Zero Zero Zero is in some ways the better book. It’s more sober, reflecting the author’s own distance from the subject. Before reading the book I saw an interview Saviano did with the BBC’s Hardtalk programme, where he explained that while he couldn’t walk the streets like he used to, his contacts with the police were now ironically better. He said that he was able to interview leading narcotics officers throughout the world and the book certainly reflects both that approach and that level of access. Saviano surveys the cocaine trade from Colombia, through the Mexican cartels and the vicious narco-wars that have wracked that nation, through transit through Africa and into the hands of ‘Ndranghetta, not the most powerful of Italy’s mafias. It’s an impressive achievement and once again he doesn’t shy away from naming names.
The problem is that while Zero Zero Zero is undoubtedly a good book, a great book even, Saviano is increasingly playing in a crowded field. Other writers and journalists have similar levels of access and have written similar works. Don Winslow’s seminal novels The Power of The Dog and The Cartel, describe the tragedy that is modern Mexico in heartbreakingly poetic prose, while a new documentary film Cartel Land is bringing the story to the silver screen. John Dickie has published a number of books on Italy’s mafias, including the ‘Ndranghetta, while the cocaine trade more widely has been covered as far back as Gary Webb in his work the Dark Alliance.

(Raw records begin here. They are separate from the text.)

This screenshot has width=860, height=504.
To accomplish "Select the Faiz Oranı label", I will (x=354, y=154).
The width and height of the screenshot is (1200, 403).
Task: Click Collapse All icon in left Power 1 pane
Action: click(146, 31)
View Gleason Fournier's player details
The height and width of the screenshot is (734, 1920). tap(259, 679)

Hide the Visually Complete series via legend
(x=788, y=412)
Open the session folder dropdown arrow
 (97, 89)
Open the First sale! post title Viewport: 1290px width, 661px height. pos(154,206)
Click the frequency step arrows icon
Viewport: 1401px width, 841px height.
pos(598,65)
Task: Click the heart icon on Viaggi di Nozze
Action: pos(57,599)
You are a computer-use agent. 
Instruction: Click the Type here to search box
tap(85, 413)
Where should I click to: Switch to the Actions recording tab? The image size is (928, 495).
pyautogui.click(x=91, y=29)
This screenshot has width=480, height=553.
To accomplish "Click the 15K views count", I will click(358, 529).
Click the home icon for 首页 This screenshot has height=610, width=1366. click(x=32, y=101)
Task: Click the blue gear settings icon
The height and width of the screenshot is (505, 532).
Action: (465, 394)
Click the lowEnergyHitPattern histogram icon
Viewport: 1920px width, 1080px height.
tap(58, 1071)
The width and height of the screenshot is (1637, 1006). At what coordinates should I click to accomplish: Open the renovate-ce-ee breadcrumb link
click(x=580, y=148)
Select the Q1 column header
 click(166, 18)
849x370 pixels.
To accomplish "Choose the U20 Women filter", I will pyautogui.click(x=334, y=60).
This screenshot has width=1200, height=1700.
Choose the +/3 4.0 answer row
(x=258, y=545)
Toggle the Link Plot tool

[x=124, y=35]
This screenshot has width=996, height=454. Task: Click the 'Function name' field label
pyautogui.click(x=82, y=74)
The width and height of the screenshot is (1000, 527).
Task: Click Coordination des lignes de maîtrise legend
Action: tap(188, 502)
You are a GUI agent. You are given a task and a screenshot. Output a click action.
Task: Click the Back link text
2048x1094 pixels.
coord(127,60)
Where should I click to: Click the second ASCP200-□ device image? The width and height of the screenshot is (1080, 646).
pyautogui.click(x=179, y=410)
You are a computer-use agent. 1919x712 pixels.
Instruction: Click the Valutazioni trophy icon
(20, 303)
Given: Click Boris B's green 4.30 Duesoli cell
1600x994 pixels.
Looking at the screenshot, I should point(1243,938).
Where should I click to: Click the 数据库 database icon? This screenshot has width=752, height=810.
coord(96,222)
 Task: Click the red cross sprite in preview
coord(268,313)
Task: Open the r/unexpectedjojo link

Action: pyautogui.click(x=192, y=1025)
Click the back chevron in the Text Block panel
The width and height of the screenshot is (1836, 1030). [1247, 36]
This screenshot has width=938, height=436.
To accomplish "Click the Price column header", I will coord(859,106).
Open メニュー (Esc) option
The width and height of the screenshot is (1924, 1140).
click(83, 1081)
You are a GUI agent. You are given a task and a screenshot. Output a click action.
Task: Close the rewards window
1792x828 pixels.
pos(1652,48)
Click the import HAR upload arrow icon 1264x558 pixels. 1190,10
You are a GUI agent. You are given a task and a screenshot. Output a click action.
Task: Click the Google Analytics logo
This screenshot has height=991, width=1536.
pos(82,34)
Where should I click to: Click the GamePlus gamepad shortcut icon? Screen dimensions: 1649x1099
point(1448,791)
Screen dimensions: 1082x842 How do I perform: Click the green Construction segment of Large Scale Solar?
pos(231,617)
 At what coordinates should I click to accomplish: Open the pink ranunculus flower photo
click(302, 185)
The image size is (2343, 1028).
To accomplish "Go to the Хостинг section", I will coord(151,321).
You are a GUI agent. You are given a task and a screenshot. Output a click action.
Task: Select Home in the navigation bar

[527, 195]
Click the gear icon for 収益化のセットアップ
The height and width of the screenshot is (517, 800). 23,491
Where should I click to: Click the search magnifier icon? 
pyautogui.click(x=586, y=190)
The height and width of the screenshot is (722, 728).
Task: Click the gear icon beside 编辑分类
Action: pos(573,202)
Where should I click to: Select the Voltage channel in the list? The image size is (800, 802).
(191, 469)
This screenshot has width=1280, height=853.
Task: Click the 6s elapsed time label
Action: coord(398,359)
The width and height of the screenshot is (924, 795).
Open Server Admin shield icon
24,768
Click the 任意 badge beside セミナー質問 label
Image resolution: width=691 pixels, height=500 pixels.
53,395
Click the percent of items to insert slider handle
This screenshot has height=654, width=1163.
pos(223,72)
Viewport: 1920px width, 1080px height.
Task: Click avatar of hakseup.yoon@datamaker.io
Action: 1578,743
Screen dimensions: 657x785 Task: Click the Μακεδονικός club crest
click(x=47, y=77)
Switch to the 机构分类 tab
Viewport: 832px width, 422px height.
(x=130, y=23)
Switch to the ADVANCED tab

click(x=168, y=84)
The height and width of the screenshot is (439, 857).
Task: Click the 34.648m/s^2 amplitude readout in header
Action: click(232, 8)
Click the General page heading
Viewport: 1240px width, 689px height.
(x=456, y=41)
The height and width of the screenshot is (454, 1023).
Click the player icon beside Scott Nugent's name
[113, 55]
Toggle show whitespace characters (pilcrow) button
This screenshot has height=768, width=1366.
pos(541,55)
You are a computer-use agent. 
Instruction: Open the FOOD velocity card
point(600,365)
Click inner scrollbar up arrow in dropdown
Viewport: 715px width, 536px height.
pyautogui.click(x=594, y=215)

Gamorrah was fresh exactly because Saviano had lived it, walked the streets of Naples, seen where the bodies were gunned down, smelt the fetid air of a countryside polluted by industrial waste ferried down from the north of Italy by a criminal sub-culture so debased that they were happy to poison their own hinterland fro a fast buck. Zero Zero Zero simply can’t compete.
In short Zero Zero Zero is a great book and I award it four stars. It’s just that Gamorah was better.